Leo thought the way to deal with inequality (which includes the mistrust between haves and have-nots) was not only state regulation, but the forming of small associations, especially trade unions. This idea has caught on recently – that the state’s role is not just top-down reform, but to actively support local groups of people working together for change. Apart from being less unwieldy than big government, that kind of politics empowers people – gives them the chance to reform their block of flats or their workplace.

But there is no doubt what Leo would have thought our deepest social problem. When God is sidelined, the human being, whose dignity comes from being a child of God, is inevitably degraded. We continue to kill 700 small people in the womb every working day. The benefits system has filled jobcentres with scenes of appalling cruelty. An influential movement to “assist” the lonely and unwell to commit suicide is itself seeking assimilation into the right-thinking orthodoxy. The number of homeless people in England has surged. The ill-treatment of workers by employers, and tenants by landlords, is yet another symptom of our loss of a supernatural horizon. Talk of “Independence Day”, the arrival of freedom, etc., rings a bit hollow in this context.

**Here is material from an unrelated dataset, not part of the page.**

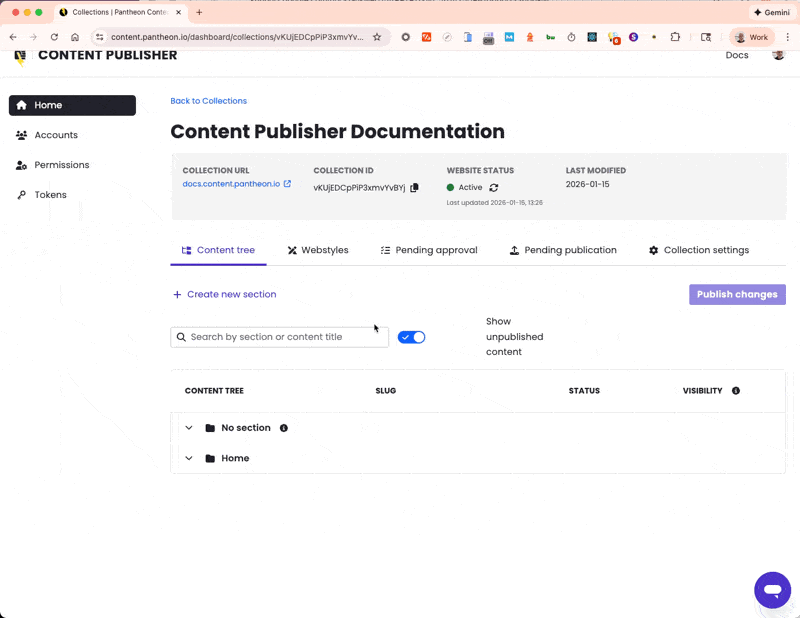Click the info icon beside No section

pyautogui.click(x=284, y=428)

And yet the shock of this referendum, which has swept away the Tory leadership and left the Labour leadership looking irrelevant to traditional Labour voters, could be an opportunity for a new politics. In Blue Labour and in some movements on the right – notably Phillip Blond’s ResPublica think tank – you see the desire for a reformed politics which secures the rights of the poorest, while nurturing local, spontaneous efforts to get together and change things. These movements are still working out what that means at the level of policy. But at a moment when nobody knows what is coming next, this is an opportunity for them to make their case.


That could be over-optimistic. As Leo XIII also said, there is a danger in times of economic stress: “Crafty agitators are intent on making use of these differences of opinion to pervert men’s judgments and to stir up the people to revolt.” Crafty populist agitators are still with us. Project Fear may have failed to convince the nation, but that doesn’t mean there is now nothing to be frightened of.